Dear Editor,
The key paragraph from the Natural Resources Ministry (SN May 13) press release says:
“[Regarding] the contractual arrangements with ExxonMobil, it is reiterated that the APNU+AFC government on taking office met an agreement that was signed in 1999, and based on advice received, chose not to make any fundamental changes and disclosures to, and about, the agreement and to respect its terms”.
Can the public know what non-fundamental changes, if any, were made? The press release also says, “on advice received,” there will be no disclosures of the contract. This is a very stunning statement. On a matter concerning the exploitation of the nation’s natural resources, namely, turning these resources into cash, the people of this country will have no clue as to the formula of sharing the cash.
What percentage goes to ExxonMobil? What percentage goes to the Guyanese people? This smacks of a long past era when colonial powers and foreign companies could literally take your resources for a song.
These oil resources are the patrimony of the people; their representatives sit in the parliament. If this contract cannot be made public for whatever reason, then at least it should be revealed to the people’s representatives in the parliament. I am reminded of president Jagdeo entering into deals with companies involving our forest lands, and the people’s representatives had absolutely no information on those deals.
Now we are faced with the GoG/ExxonMobil contract, and this nation again wonders what could be the secret deal to justify withholding details of the contract from the parliament? The people of Indonesia today are up-in-arms against foreign companies (including ExxonMobil) currently exploiting that nation’s mineral resources.

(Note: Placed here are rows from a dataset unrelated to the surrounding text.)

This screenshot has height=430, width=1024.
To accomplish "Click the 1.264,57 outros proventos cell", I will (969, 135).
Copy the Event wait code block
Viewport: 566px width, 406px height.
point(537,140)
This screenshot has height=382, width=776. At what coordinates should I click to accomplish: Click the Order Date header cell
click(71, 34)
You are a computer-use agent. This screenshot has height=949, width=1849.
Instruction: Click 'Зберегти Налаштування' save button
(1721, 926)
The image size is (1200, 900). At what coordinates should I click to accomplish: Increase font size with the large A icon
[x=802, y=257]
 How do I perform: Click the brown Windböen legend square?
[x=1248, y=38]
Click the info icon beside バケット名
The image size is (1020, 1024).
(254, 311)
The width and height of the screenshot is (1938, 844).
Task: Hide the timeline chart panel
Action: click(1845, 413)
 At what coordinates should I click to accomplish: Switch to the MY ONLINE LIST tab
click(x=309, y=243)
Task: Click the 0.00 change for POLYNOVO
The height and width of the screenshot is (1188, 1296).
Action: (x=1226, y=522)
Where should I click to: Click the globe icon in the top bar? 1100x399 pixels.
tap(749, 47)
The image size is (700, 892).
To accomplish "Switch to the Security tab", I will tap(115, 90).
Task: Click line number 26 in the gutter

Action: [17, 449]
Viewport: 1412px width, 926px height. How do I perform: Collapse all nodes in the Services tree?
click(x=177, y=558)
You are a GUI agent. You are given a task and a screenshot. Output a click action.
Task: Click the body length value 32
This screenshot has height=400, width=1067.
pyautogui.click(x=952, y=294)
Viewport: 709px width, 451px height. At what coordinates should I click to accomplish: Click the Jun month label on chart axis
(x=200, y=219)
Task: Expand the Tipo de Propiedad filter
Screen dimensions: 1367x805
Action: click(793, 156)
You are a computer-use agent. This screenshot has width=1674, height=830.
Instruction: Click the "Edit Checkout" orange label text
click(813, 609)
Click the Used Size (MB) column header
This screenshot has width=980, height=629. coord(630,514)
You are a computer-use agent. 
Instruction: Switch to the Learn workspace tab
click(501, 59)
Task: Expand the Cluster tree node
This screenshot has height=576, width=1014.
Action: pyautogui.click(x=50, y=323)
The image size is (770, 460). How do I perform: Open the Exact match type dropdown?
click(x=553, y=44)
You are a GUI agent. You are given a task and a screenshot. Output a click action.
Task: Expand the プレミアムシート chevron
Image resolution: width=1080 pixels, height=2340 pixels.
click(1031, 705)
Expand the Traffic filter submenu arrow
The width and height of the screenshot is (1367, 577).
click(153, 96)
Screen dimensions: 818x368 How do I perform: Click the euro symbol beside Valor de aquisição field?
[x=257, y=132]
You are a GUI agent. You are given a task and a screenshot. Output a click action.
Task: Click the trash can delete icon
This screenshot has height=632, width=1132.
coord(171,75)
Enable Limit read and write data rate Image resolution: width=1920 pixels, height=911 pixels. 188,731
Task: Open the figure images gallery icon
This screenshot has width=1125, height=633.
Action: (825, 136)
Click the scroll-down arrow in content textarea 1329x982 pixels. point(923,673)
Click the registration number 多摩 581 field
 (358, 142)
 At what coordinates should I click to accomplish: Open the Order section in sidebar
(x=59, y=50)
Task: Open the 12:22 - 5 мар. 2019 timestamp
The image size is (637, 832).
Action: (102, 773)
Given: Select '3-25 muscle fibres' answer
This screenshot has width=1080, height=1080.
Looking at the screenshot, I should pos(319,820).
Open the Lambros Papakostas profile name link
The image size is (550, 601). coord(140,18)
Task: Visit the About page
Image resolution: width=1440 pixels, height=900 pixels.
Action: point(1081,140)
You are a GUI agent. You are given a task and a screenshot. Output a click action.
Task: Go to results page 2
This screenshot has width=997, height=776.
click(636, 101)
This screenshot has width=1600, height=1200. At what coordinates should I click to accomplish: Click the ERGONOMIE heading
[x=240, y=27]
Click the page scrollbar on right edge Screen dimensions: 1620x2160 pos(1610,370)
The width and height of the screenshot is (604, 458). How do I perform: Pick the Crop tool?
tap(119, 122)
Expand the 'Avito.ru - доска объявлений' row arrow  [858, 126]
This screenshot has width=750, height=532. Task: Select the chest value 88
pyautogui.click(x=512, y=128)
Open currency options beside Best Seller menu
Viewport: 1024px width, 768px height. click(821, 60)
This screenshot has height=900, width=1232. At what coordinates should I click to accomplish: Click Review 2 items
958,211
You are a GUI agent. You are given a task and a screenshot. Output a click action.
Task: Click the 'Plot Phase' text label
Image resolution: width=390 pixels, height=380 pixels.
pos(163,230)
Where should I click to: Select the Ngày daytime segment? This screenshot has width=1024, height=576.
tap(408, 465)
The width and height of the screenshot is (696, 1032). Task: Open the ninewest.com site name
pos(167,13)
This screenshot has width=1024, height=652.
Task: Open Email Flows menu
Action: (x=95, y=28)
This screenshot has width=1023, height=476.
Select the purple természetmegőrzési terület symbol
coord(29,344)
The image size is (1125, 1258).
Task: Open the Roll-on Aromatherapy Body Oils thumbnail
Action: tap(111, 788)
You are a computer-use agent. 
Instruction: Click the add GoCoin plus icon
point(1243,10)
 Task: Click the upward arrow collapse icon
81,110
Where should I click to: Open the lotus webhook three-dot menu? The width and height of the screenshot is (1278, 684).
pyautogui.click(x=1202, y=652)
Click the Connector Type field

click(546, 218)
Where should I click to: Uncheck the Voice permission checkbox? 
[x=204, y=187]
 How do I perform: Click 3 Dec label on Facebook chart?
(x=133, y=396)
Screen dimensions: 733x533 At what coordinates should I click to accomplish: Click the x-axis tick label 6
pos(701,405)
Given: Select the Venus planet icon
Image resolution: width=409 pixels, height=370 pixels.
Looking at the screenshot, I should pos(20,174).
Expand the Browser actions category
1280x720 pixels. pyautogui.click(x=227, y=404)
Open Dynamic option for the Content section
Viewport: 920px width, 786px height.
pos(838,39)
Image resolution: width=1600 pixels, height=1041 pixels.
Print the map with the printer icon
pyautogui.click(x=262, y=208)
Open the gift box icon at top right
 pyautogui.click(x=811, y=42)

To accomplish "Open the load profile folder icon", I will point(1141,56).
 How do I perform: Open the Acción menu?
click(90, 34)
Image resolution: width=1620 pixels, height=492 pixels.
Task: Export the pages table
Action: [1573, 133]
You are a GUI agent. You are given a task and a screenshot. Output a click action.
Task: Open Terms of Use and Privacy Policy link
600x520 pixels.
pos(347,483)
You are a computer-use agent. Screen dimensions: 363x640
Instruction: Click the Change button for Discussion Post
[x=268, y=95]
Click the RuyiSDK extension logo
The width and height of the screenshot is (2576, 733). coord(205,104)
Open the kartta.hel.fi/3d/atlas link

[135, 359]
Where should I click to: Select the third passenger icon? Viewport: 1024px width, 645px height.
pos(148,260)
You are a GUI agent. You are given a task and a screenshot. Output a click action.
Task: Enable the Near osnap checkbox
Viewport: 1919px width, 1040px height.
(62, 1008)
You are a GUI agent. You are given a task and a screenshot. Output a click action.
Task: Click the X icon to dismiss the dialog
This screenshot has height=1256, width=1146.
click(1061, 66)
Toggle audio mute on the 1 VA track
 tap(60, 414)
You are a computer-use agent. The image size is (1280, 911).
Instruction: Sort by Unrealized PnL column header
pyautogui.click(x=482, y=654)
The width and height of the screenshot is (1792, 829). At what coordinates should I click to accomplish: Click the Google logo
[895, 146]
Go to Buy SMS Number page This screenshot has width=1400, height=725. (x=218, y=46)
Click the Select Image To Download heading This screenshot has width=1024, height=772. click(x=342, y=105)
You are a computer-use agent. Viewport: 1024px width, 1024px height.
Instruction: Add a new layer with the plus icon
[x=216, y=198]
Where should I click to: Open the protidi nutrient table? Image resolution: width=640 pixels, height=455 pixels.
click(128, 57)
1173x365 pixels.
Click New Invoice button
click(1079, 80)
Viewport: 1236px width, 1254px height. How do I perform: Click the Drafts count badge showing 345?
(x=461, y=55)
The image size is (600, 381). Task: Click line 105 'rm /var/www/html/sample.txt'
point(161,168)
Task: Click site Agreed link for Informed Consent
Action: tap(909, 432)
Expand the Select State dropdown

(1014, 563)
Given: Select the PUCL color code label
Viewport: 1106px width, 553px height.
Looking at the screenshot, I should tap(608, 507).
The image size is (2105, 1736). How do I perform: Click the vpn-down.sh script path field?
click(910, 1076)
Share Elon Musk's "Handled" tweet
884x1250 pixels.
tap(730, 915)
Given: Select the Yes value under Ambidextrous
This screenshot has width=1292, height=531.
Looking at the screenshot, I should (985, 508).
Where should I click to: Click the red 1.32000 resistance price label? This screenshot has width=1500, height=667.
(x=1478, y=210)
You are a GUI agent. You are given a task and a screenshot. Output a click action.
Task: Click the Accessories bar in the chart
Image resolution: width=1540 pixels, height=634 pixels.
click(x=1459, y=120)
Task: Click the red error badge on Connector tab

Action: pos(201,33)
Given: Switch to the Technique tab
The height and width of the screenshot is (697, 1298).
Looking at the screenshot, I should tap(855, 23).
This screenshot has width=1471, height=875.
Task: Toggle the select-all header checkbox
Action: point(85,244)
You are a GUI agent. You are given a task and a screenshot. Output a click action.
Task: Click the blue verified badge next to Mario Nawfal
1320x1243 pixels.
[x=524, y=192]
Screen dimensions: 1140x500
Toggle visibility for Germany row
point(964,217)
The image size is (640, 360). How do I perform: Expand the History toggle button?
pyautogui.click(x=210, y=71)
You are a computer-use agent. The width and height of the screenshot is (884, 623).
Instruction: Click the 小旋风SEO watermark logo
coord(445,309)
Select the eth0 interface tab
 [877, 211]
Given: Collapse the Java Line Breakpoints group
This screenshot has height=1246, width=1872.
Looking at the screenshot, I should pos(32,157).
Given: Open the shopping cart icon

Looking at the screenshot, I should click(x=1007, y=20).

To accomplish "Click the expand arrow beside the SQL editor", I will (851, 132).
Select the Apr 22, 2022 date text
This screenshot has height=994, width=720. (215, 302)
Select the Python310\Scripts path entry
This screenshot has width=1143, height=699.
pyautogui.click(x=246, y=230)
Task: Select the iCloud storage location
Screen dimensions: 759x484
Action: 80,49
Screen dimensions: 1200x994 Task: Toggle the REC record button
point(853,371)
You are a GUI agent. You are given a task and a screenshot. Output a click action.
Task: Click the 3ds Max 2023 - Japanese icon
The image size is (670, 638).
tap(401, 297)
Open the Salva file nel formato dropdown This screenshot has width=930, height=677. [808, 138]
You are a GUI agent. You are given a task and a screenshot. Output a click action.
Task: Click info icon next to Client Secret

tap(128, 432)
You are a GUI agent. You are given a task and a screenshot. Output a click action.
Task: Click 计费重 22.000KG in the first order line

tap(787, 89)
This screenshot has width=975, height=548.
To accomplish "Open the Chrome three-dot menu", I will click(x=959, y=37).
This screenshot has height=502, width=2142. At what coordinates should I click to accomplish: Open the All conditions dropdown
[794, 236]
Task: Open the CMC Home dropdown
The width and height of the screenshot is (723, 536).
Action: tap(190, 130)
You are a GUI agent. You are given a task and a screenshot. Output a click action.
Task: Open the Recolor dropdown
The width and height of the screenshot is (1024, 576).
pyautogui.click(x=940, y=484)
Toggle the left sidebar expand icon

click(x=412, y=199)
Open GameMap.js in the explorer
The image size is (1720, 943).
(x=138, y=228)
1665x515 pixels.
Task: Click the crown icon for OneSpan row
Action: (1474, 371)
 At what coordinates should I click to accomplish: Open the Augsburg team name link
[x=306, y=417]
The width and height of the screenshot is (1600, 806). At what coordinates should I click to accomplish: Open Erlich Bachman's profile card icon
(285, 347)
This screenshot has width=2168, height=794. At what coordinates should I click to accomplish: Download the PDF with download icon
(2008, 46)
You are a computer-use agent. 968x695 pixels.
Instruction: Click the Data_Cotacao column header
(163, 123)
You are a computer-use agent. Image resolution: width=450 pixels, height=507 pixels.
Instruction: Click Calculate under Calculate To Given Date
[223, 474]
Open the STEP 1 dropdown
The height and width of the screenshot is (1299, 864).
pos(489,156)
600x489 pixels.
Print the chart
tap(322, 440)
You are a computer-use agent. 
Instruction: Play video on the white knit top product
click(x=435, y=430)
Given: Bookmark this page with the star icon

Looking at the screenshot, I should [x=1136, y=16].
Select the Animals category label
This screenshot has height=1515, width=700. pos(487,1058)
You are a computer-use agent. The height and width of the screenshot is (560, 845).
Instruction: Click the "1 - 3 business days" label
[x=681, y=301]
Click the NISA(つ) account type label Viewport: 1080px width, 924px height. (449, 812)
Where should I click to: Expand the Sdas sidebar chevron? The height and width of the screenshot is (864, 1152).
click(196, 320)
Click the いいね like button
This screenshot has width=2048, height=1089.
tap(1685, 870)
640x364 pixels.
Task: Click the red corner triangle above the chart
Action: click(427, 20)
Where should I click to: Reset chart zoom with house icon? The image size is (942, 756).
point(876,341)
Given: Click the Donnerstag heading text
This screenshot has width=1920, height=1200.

The details of the contracts were never revealed or approved by the Congress of Indonesia. Congressmen in Indonesia are calling on the foreign companies to pack up and leave. Let us not repeat the experience of Indonesia in Guyana. For more details, check out this link, NYT 3/31/17, https://www. nytimes. com/2017/03/31/business/ energy-environment/indonesia-gold-mine-grasberg-freeport-mcmoran.html?_
From Steve Coll’s book on ExxonMobil, we learn that there are several different formulae on splitting the proceeds from oil:
Page 201, “With Raymond (former CEO) behind him, Nelson (country rep.) pressed for deal terms that would produce returns for ExxonMobil of more than 16% on capital invested”. (This quote talks about one of the many ways of sharing the proceeds between ExxonMobil and Saudi Arabia).
Page 159: “CHAD would receive a 12.5 percent royalty on all oil produced, plus taxes equal to 50 percent of the consortium’s net profits, which could rise to 60 percent if world oil prices soared. Chad’s take of less than two-thirds of revenue after expenses compared to rates closer to 90 percent in Nigeria”.
So there are several different formulae of sharing returns between ExxonMobil and a host country. Which one applies to Guyana? The Guyanese people and especially their representatives in the parliament deserve better than a total blackout on information concerning their patrimony.